- Church: Episcopal Church
- Diocese: Missouri
- Elected: November 3, 2001
- In office: 2002–2020
- Predecessor: Hays Hamilton Rockwell
- Successor: Deon K. Johnson
- Other posts: Provisional Bishop, Southern Ohio (2021-2024)
- Previous post: Coadjutor Bishop of Missouri (2002)

Orders
- Ordination: 1982 by Sam Byron Hulsey
- Consecration: March 2, 2002 by J. Clark Grew II

Personal details
- Born: George Wayne Smith January 29, 1955 (age 71) Abilene, Texas, United States
- Denomination: Anglican (prev. Baptist)
- Spouse: Debra Morris Smith
- Children: 3
- Alma mater: Baylor University, B.A., M.A. Nashotah House, M.Div. Sewanee, D.Min.

= Wayne Smith (bishop) =

American bishop

George Wayne Smith (born January 29, 1955) is a bishop of the Episcopal Church. He previously served as the 10th Bishop of the Episcopal Diocese of Missouri from 2002 to his retirement in 2020. He was succeeded by the 11th bishop, the Rt. Rev. Deon K. Johnson, on June 13, 2020. He also served as Bishop Provisional for Episcopal Diocese of Southern Ohio from 2021 to 2024.

WHAT YOU WILL DO:
1. Translate this sentence from the Wayne Smith biography above into Spanish: "He was succeeded by the 11th bishop, the Rt. Rev. Deon K. Johnson, on June 13, 2020."
2. Write the next part of the Wayne Smith biography above, picking up after its final sentence.

MATERIAL:
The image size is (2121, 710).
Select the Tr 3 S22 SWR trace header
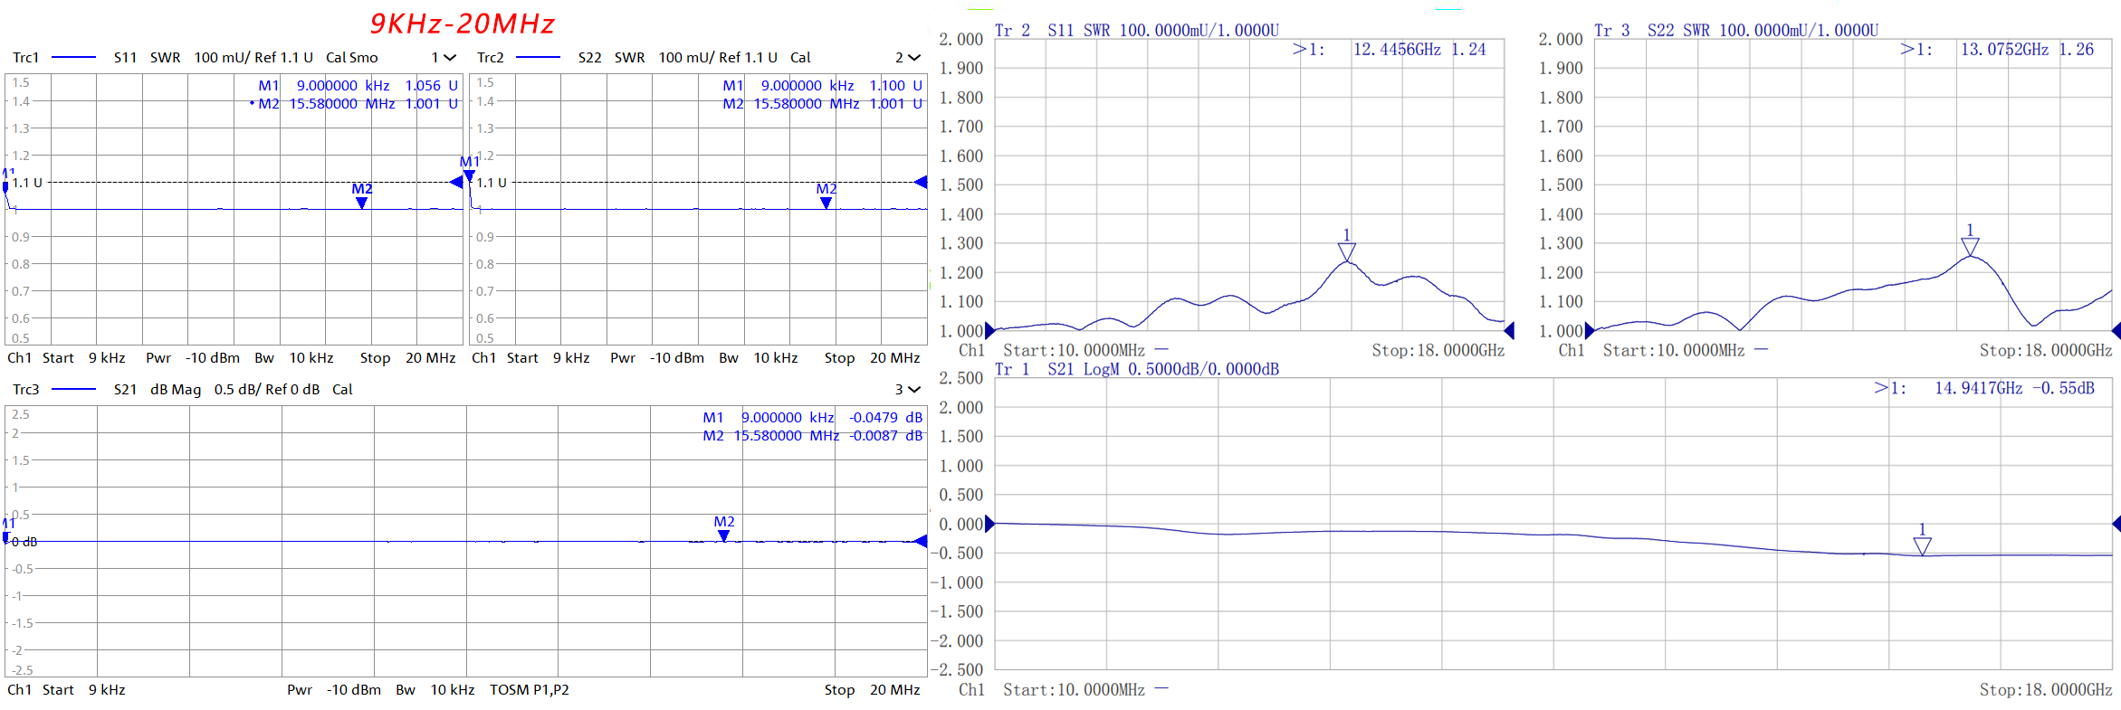coord(1735,31)
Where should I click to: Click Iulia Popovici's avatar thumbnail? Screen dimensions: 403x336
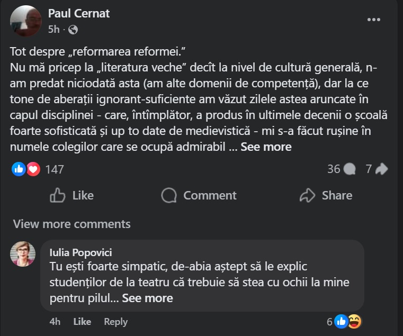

ANSWERS TO THE TASKS:
1. Le sucedió el undécimo obispo, el Rvdmo. Deon K. Johnson, el 13 de junio de 2020.

2.
Smith was born in Abilene, Texas. He was raised a Baptist and converted to the Episcopal Church while a student at Baylor University. Smith received his seminary education at Nashotah House in Milwaukee, Wisconsin. Smith was ordained as a deacon in 1981 followed by ordination to the priesthood in 1982. Smith served congregations in both Texas and Michigan before becoming the rector of St. Andrew's Episcopal Church in Des Moines, Iowa.

On November 3, 2001 Smith was elected to the post of Bishop of Missouri, having been elected on third ballot. He was consecrated on March 6, 2002 as Bishop Coadjutor to Bishop Hays Rockwell and subsequently succeeded him on June 6, 2002. Smith is the 975th Bishop consecrated in the Episcopal Church.

In the first years of his episcopacy, the church, both nationally and locally, struggled with issues related to sexuality. Financial adversity in those early years resulted in a reduction of diocesan staff and programs. Bishop Smith has supported the growth of the Community of Deacons within the Diocese. The Diocese has entered into a productive companion relationship with the Diocese of Lui in Sudan with clergy and lay persons involved in on-site missions there. Congregations are being called to develop mission within their communities, strengthening their three part call to prayer, community and a presence beyond the church doors.

In a letter dated April 27, 2018, Smith informed the Diocese of Missouri that he intended to retire after a successor was elected, consecrated as bishop, and installed in office. He asked that the election be held during the 2019 diocesan convention, with the winner of the election being seated in April 2020.

On November 23, 2019 the diocese elected Deon K. Johnson as Smith's successor.

Smith was elected Provisional Bishop of the Diocese of Southern Ohio in 2021. He served until 2024, when he was succeeded by Kristin Uffelman White.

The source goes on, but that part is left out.